The chancellor of the University of Illinois at Urbana-Champaign broke her silence on Friday about the university’s decision to withdraw a job offer to a scholar accused of being uncivil in his harsh criticisms of Israel, The News-Gazette reported.
The university had offered the scholar, Steven G. Salaita, a tenured professorship in American Indian studies, with the offer subject to approval by the university’s Board of Trustees. But the university said later that it would not forward his appointment to the board for its approval, after Mr. Salaita drew scrutiny over tweets that were fiercely critical of Israel.
The move riled many academics who have pledged to avoid the university until it reverses the decision not to hire Mr. Salaita.
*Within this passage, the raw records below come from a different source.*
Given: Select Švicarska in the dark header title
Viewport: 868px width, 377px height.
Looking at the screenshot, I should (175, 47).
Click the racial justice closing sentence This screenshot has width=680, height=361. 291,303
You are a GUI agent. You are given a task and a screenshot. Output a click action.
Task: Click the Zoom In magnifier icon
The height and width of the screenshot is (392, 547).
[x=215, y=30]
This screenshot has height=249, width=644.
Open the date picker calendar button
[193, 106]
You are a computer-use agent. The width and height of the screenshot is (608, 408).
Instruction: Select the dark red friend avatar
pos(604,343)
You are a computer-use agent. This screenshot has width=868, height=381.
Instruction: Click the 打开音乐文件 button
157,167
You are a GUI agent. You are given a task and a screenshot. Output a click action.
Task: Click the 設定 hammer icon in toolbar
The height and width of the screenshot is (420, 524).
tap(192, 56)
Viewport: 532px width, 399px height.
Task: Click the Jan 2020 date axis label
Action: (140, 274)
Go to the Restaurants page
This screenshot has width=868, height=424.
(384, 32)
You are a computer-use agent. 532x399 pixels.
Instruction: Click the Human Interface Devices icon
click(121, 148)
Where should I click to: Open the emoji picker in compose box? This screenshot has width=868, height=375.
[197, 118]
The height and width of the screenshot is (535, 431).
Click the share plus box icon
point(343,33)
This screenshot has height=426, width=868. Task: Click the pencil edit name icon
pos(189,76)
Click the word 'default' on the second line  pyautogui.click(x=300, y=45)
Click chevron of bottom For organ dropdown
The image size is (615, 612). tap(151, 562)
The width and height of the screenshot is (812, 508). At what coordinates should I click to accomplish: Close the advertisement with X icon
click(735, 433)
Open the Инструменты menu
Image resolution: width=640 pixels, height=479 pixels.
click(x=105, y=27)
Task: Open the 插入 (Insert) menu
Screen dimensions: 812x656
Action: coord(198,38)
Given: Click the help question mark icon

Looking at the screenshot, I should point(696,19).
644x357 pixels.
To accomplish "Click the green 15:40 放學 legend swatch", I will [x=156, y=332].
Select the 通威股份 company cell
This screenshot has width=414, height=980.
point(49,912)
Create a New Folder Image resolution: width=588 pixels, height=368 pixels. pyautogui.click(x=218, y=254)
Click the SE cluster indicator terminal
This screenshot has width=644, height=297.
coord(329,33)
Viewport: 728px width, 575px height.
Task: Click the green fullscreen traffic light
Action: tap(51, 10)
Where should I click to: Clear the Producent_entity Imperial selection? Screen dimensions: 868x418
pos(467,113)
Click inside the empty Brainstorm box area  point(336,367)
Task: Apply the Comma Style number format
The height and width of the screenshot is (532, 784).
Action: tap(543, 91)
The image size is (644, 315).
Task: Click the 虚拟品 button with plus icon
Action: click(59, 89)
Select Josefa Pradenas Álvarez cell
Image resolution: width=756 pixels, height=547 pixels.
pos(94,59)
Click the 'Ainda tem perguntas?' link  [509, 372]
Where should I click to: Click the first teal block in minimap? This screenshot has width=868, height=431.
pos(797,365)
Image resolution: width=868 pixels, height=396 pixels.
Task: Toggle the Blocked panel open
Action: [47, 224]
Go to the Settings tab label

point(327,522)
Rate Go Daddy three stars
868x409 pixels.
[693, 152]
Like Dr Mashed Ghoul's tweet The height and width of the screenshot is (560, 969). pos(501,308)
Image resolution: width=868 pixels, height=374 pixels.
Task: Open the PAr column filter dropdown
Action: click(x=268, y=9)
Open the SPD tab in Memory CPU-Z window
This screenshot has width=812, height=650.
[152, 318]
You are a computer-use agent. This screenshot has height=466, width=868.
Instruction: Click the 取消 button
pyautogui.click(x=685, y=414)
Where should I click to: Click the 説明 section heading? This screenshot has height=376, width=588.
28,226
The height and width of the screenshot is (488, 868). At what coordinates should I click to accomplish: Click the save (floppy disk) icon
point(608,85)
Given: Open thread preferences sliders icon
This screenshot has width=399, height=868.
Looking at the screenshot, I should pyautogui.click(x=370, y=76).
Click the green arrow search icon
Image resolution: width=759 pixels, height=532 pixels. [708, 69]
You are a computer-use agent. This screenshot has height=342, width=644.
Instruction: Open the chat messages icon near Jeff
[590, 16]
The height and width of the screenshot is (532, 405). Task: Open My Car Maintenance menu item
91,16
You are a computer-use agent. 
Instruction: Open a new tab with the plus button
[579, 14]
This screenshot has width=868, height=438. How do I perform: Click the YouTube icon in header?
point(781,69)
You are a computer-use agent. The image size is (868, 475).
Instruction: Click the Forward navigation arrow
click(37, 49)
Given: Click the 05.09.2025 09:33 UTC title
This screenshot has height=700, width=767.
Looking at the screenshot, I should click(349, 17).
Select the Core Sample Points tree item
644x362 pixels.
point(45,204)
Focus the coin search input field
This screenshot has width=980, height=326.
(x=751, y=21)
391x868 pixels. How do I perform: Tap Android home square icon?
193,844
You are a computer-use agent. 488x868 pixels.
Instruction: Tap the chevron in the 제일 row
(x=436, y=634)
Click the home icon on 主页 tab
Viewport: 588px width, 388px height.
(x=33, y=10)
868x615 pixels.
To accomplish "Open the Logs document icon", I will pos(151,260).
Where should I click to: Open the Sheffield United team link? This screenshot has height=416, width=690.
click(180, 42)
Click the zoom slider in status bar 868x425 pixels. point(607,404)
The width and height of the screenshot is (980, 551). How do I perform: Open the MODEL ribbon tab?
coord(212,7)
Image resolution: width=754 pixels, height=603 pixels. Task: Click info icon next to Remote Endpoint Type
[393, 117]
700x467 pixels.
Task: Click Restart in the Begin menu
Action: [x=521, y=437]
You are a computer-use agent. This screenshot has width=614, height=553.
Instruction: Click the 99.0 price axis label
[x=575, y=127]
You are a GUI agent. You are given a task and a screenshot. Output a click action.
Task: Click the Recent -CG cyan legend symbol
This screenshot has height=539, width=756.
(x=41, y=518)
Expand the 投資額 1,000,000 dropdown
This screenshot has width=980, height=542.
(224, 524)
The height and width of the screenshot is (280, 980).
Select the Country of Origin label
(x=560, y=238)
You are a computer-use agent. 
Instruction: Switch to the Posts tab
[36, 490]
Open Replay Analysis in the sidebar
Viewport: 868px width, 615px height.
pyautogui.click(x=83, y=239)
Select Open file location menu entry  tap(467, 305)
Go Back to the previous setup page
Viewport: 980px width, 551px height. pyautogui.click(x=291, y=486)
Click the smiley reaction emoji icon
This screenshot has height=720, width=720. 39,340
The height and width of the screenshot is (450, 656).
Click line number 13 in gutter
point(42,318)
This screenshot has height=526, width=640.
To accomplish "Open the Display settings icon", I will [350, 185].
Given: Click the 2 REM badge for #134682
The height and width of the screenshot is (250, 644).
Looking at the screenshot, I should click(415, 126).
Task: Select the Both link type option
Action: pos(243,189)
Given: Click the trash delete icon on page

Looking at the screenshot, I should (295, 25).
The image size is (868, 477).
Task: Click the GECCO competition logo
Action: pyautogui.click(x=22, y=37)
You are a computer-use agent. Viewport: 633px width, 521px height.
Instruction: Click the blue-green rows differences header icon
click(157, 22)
Phyllis M. Wise, Urbana-Champaign’s chancellor, said in a message to the campus that the university’s decision on Mr. Salaita “was not influenced in any way” by his views on the conflict in the Middle East or his criticism of Israel. But she raised concerns about civility and what she said was the university’s duty to ensure that all viewpoints were welcome.
“What we cannot and will not tolerate at the University of Illinois are personal and disrespectful words or actions that demean and abuse either viewpoints themselves or those who express them,” Ms. Wise said. “We have a particular duty to our students to ensure that they live in a community of scholarship that challenges their assumptions about the world but that also respects their rights as individuals.”
She said that tenure brought with it “a heavy responsibility to continue the traditions of scholarship and civility upon which our university is built.”
John K. Wilson, a co-editor of the American Association of University Professors’ Academe Blog, blasted Ms. Wise’s explanation in a post on Friday. He called her letter “an appalling attack on academic freedom and a rejection of the basic values that a university must stand for.”